We also learned there would be no washroom on the bus so Tal and I decided to use the public banos (bathroom). It was one of the worst facilities I’d seen since being in South America. While it was a modern toilet, the seat was missing, I don’t think it had ever been cleaned judging by its colour, and I have a hunch that people were so disgusted with the idea of hovering over this toilet that they had begun to use the floor instead. 2 scarfs covering my nose and mouth were not enough to mask the stench and at that point I decided I wouldn’t drink anything until we arrived in Tapiza because I couldn’t risk having to use this banos again.

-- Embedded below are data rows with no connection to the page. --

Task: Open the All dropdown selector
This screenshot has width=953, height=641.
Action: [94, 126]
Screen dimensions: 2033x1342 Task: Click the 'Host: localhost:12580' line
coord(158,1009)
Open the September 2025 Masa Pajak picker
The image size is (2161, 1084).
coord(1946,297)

Our bus was late (nothing so far in South America has been early) and we ended up meeting 2 Argentinian guys outside the station that gave us some recommendations about what to see and do and how to avoid tourist traps in order to get the real local experience. Funnily they both had the same name, like Jonny and J.J. (both Jonathan’s).

We were finally told our bus had arrived and we could line up to put our bags on. What an absolute gong show. People were pushing and shoving as they tried to toss their bags in the luggage compartment below the bus. As we took full advantage of there being 4 of us by hovering up against one of the luggage compartments that had not yet been opened we took a rough inventory of the number of people waiting to get on the bus, thinking there was no way that there were enough seats on the bus for everyone. But we had assigned seats.

We managed to get our bags into the luggage compartment on the bus and boarded taking our seats. Maybe we’d mis-judged the number of seats on the bus? Nope. It seems that some local people had purchased discounted bus tickets, allowing them to take the 6 hour trip to Tapiza standing in the aisle of the bus.

We arrived in Tapiza around 3am, got ourselves oriented and walked to Hotel Mitri, the place we’d booked to stay the day before.

By this time I was feeling like absolute garbage. I had a cough and in the words of Julie Sheldon, it felt like I was swallowing razor blades. I just needed a bed to sleep in. Unfortunately, that wasn’t possible and we would have to wait until 11am to check in. On the bright side, the night manager didn’t protest when we sprawled out to sleep on the couch and chairs in the lobby.

By 7am we were up and left to explore and find breakfast and more or less kill time until we could check in. To our disappointment, no restaurants in Tapiza opened for breakfast until 9am and even then the options were few. Tal and I took our books to the park while the boys scavenged to find anything they could nosh on until we could have a proper breakfast.

We found a cute little restaurant close to our hotel that was run by a new mother. She took our orders, cooked and served breakfast, all with baby on hip.

When we finished, it still wasn’t quite 11 but Hotel Mitri had a gorgeous pool, complete with Muskoka chairs and we couldn’t wait to lounge poolside and get our bronze on (or in J.J.’s case, his SPF 60 and his chilling in the shade on). We took our bags out to the pool area to read some more until the guy at the front desk handed us our room keys.

The rooms were a decent size (especially compared to the ones in Uyuni) and our room was right beside Tal and Jonny’s. The 4 of us shared a bathroom, complete with a hot water shower, and a massive terrace overlooking the pool.

The day was spent napping, reading, bronzing and dipping in the pool. Aside from feeling like absolute garbage, it was heaven.

Poolside we ran into a couple from New Zealand we’d met briefly in Uyuni, Rachel and Pete, and soon found out that we’d all be leaving Tapiza the following day on the same bus for Villazone, the closest Bolivian border town to cross over into Argentina.

That night, J.J., Tal and Jonny went off to dinner without me as I still wasn’t feeling great. By the sounds of it I didn’t miss much in terms of the food, but there was a live band that sounded like they were good.

I was out for the night by 8:30pm (thank you Inca Trail and Salt Flats for sending me back to my first grade bedtime routine), and feeling a bit better after an 11 hour sleep.


One Response to “Bronzing in Tapiza, Bolivia”

  1. Erin M January 31, 2012 at 18:16 #

    That hotel looks amazing!!
    You will have to ask Talia and Jonny to fwd my Bolivian bus experiences to you…not too far off yours and yes the banos are something else!